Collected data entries
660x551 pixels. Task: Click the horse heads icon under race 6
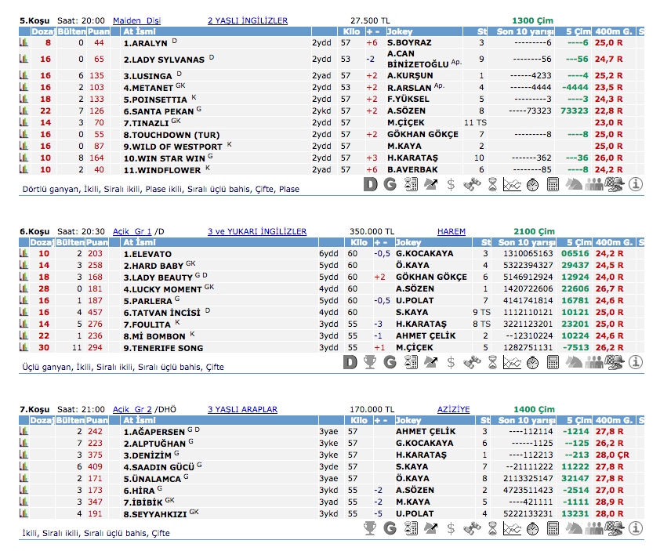(573, 361)
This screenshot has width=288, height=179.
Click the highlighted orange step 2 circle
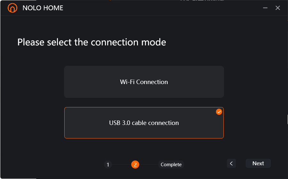135,165
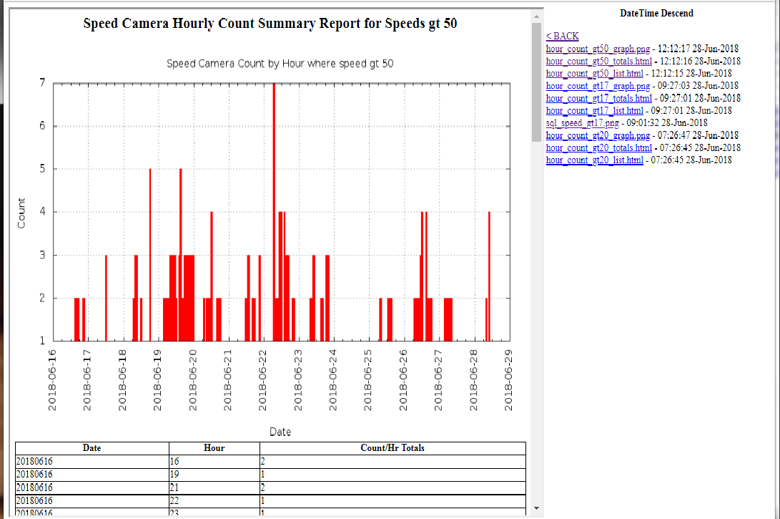Click the 2018-06-22 date label on axis
Image resolution: width=780 pixels, height=519 pixels.
(x=262, y=380)
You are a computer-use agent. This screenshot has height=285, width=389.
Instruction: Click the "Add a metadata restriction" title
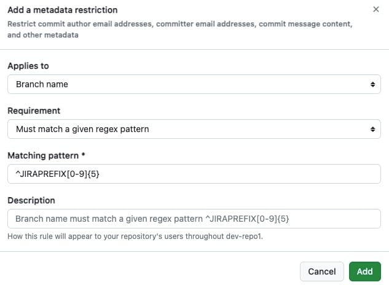coord(63,10)
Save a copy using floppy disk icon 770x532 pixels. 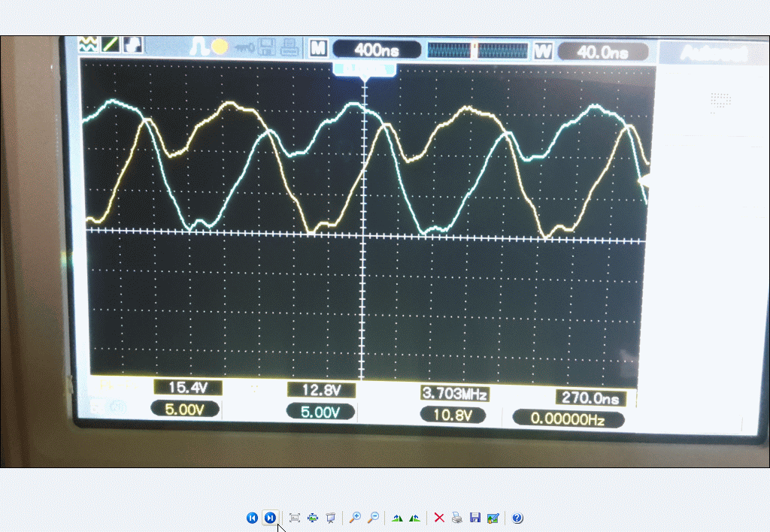474,518
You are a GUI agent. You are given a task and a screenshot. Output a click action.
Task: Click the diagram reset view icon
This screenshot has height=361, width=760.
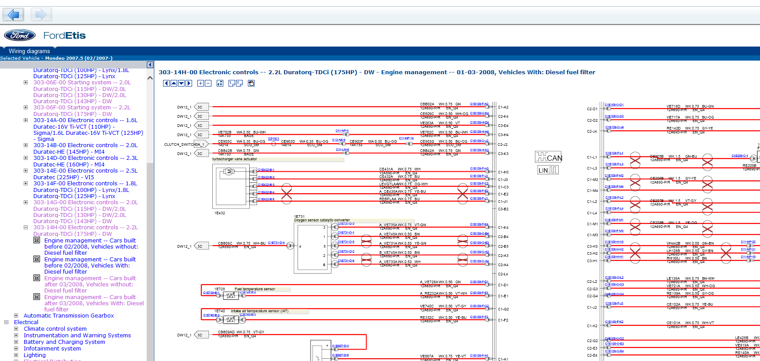(x=220, y=83)

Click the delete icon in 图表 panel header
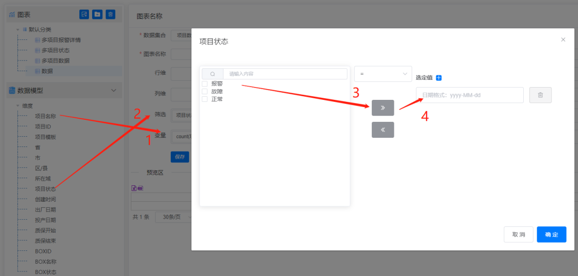click(110, 14)
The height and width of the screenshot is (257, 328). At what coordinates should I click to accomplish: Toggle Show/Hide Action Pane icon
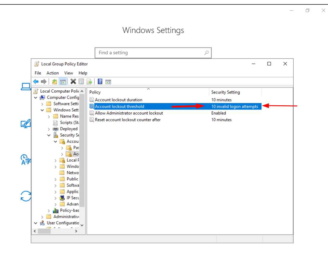[x=108, y=82]
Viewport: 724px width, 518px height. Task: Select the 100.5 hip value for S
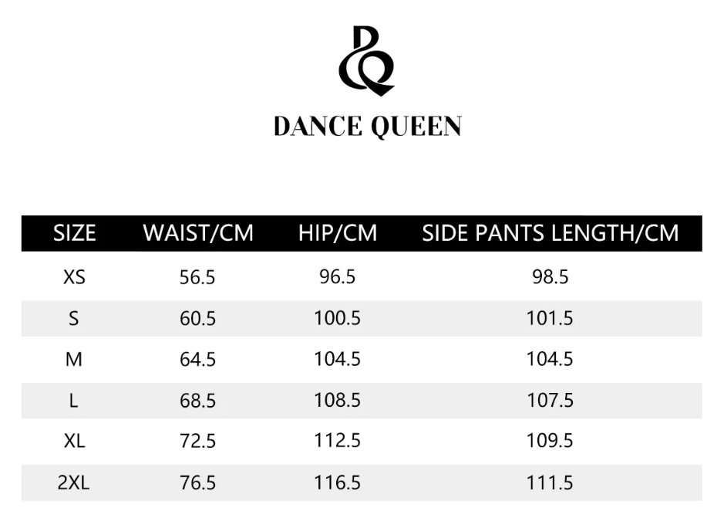(x=338, y=318)
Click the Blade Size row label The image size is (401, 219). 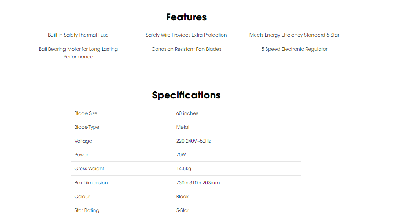click(x=86, y=113)
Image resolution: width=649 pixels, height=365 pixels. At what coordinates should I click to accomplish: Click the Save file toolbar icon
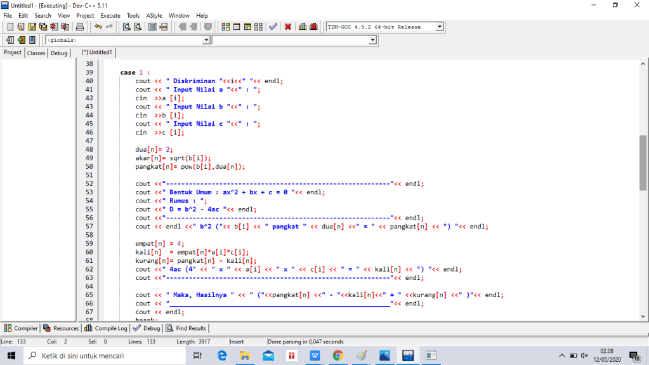point(32,27)
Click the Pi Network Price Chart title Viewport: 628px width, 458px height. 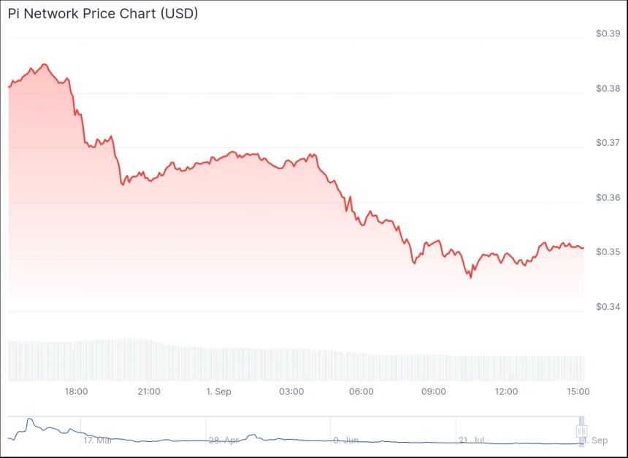point(103,14)
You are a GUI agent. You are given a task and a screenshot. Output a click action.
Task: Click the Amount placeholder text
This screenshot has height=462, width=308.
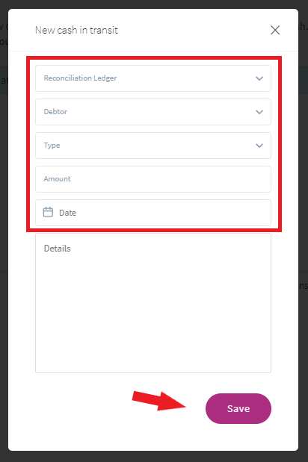pos(58,179)
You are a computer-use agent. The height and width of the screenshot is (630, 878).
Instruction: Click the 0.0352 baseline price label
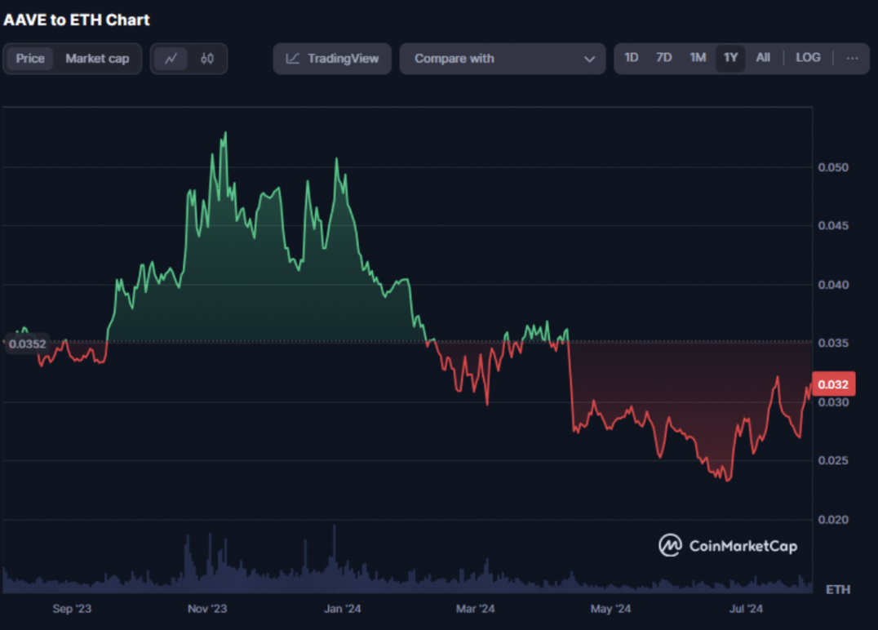(28, 344)
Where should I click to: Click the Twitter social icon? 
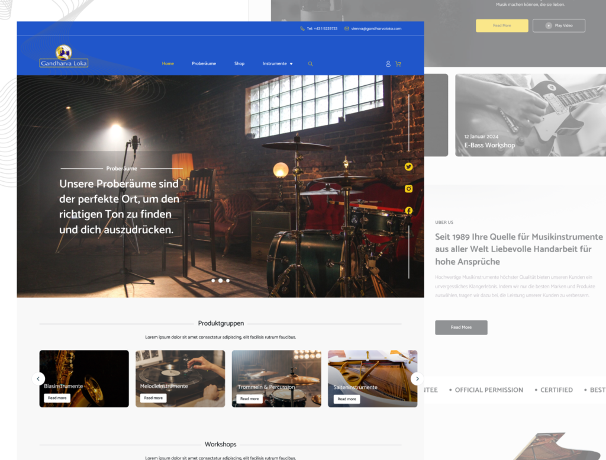[408, 167]
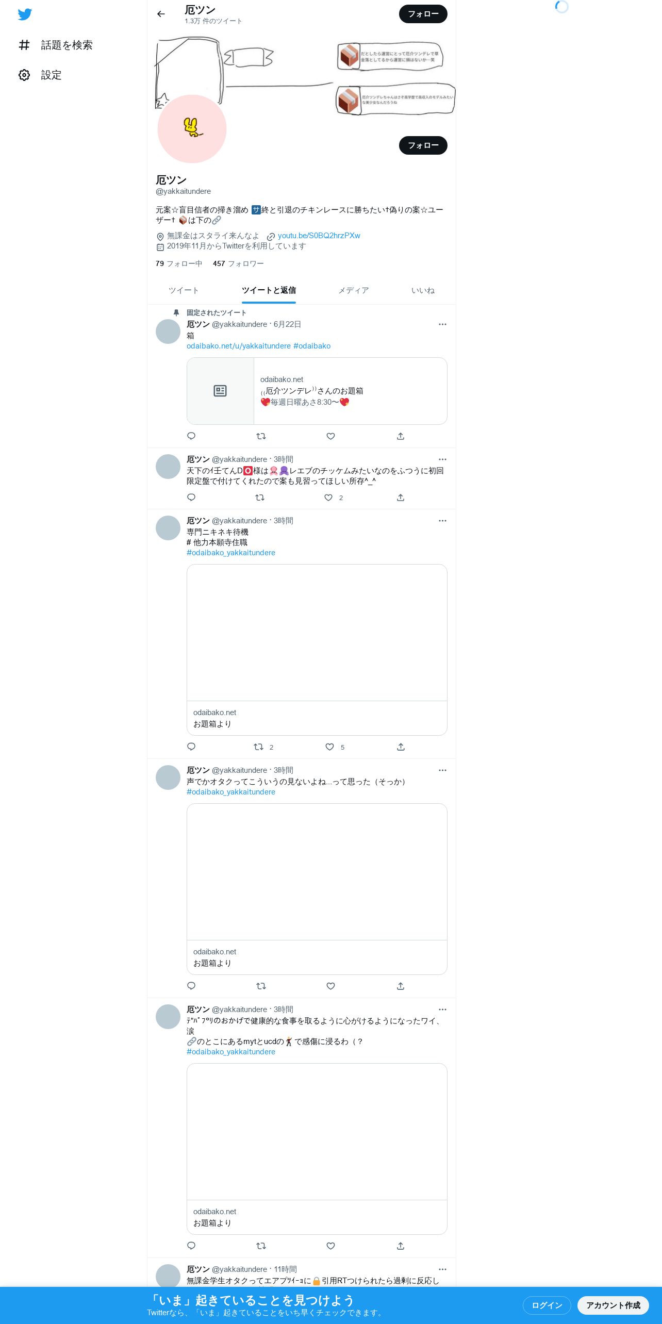Open the ツイート tab
The width and height of the screenshot is (662, 1324).
click(184, 291)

*HOW TO COMPLETE THIS TASK*. Copy exactly the lines from the line that contains "This screenshot has height=462, width=308." through the last line of the records above, both ends included, but leave out the pictures.

*ANSWER FOR THIS EXERCISE*.
This screenshot has height=462, width=308.
pos(58,179)
You are a computer-use agent. The height and width of the screenshot is (630, 878).
Instruction: Click the 0.0352 baseline price label
(28, 344)
Where should I click to: Click the Twitter social icon? 
[408, 167]
Open the ツイート tab
The width and height of the screenshot is (662, 1324).
click(184, 291)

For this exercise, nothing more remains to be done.